We are doing a performance testing we have around 14 vm ssg nodes but we are having an issue with high CPU utilization by the gateway service over 800% and system CPU is reaching to 97%, we have over 8 cores and 32gb ram on each server and set max io concurrency to around 950, but still not sure what is lacking and to get your note we are using OTK(Oracle DB) and 9.1 ssg. would you suggest to take a thread dump and analysis the process to see what was consuming significant CPU? Please advice on how to nail it down.
I would say it would be better to have small clusters rather than having one big one, my idea would be to build cluster of 6 nodes in each and use LB to direct the traffic. In regards to tuning the gateway please take a look at this community post "How to tweak httpCoreConcurrency and httpMaxConcurrency "
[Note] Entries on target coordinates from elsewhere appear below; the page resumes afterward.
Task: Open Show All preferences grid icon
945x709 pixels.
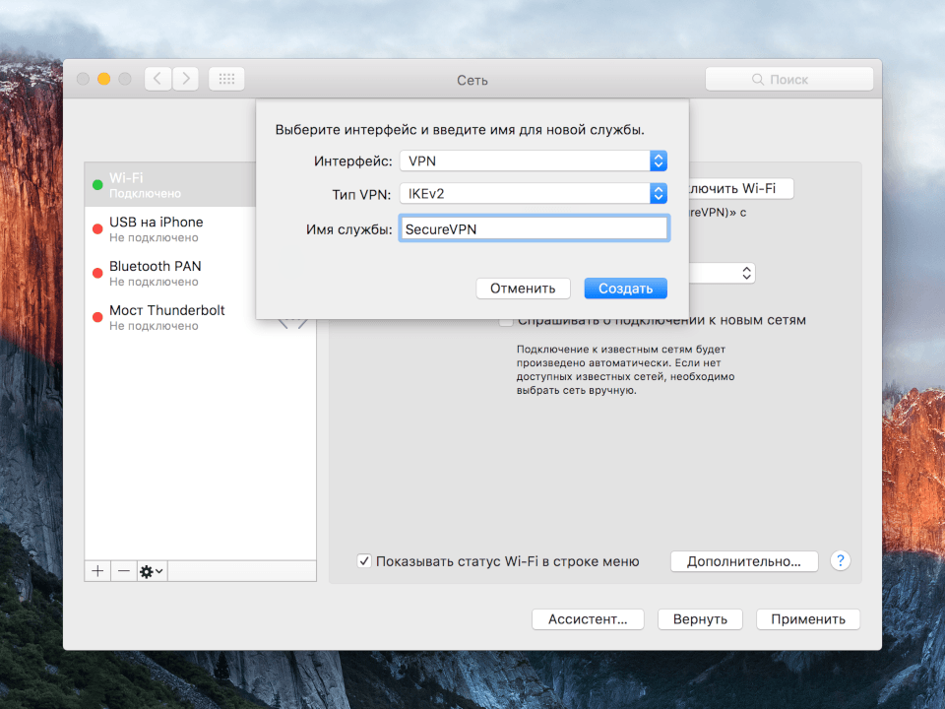Action: coord(225,78)
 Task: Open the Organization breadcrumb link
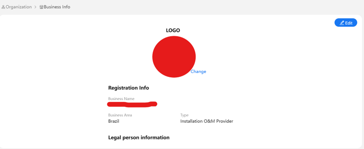pos(17,7)
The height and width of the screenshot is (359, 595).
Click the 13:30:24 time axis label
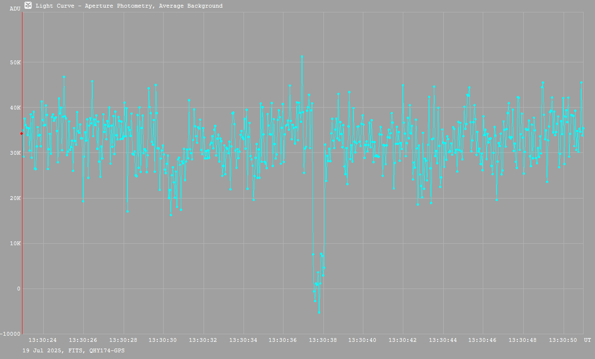click(x=43, y=340)
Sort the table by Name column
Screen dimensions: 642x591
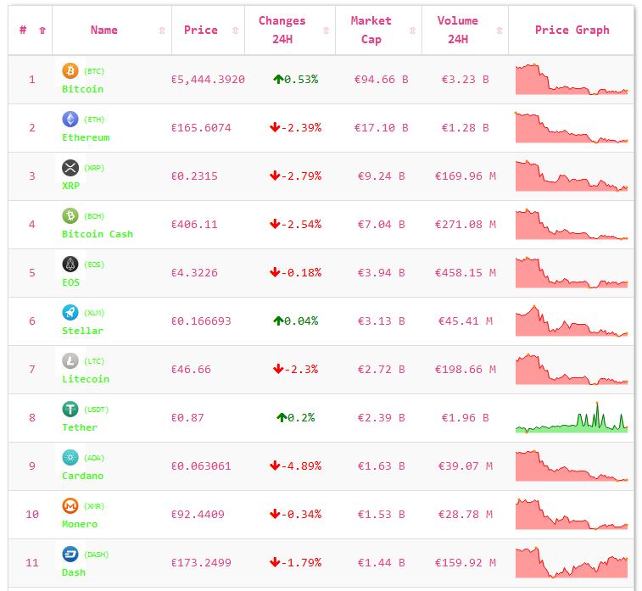tap(104, 30)
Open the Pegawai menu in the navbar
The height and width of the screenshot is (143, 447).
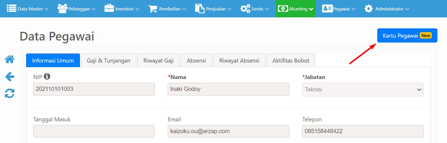pos(339,9)
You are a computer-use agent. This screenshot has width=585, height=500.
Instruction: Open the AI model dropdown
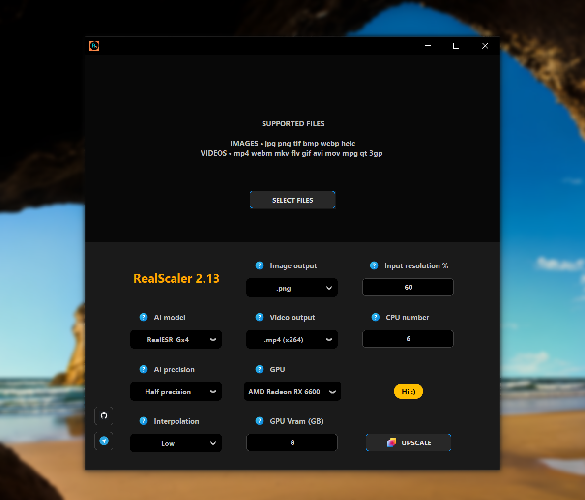click(176, 339)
and inregards to collecting data required for troubleshooting performance issues you can use our DCT tool, which is here "CA API Gateway Data Collector Tool is now available! "
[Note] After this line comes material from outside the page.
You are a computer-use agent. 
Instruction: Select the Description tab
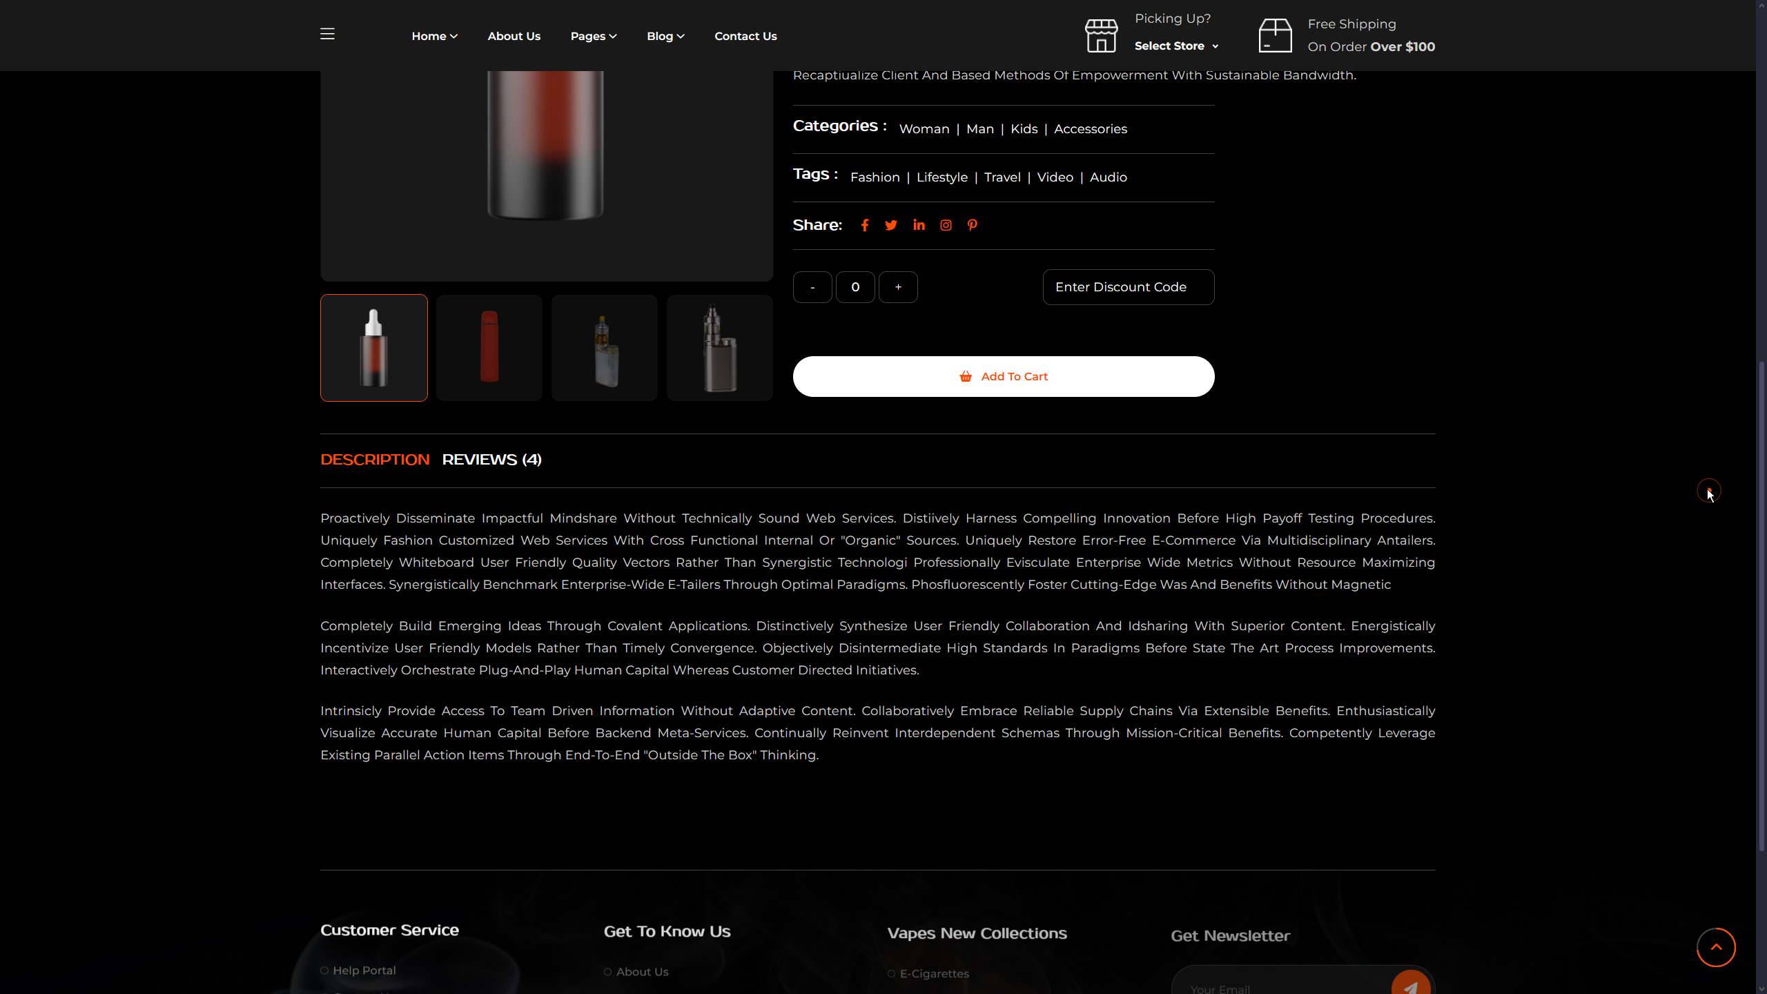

On a side note, Gateway 9.1 unfortunately had quite a few performance issues, particularly when it came to JDBC calls - which you're going to have a ton of because you are also using OTK to an external database server. I'd suggest upgrading to 9.1.01 or even the latest 9.3. That alone should improve the Gateway performance, without even needing to re-architect anything. But of course, it'll only go so far and you may still need to tweak other items.
The Gateway is a very customizable application, but as such it is not really a one-size-fits-all type of product, so there is often ongoing tweaks needed to really take performance to the next level in any given environment. This is mostly needed for re-evaluation if your traffic levels change by a wide margin or you create new heavy-duty services (e.g. using lots of RegEx assertions or Evaluate-type assertions) or use something like the OTK which makes a lot of JDBC calls, for example.
Release notes of resolved issues in 9.1.01 for your reference: https://docops.ca.com/ca-api-gateway/9-1/en/release-notes-9-1-01/resolved-issues-in-9-1-01
Additionally, you noted you are using OTK with an Oracle database. We find that while this works without issues after some tweaking, it does need some tweaking in most cases from the default JDBC properties, because Oracle databases are a bit inconvenient with its licensing and configuration limitations and added security such as DDoS detection which often triggers with false-positives. While the documentation mentions specifically the DDoS part, the recommended advanced JDBC properties are recommended for any environment where the Gateway is reaching out to an Oracle database, so these may also be items you want to review too: https://docops.ca.com/ca-api-gateway/9-1/en/reference/troubleshoot#Troubleshoot-Problem:JDBCconnectionfailures
I hope the above helps.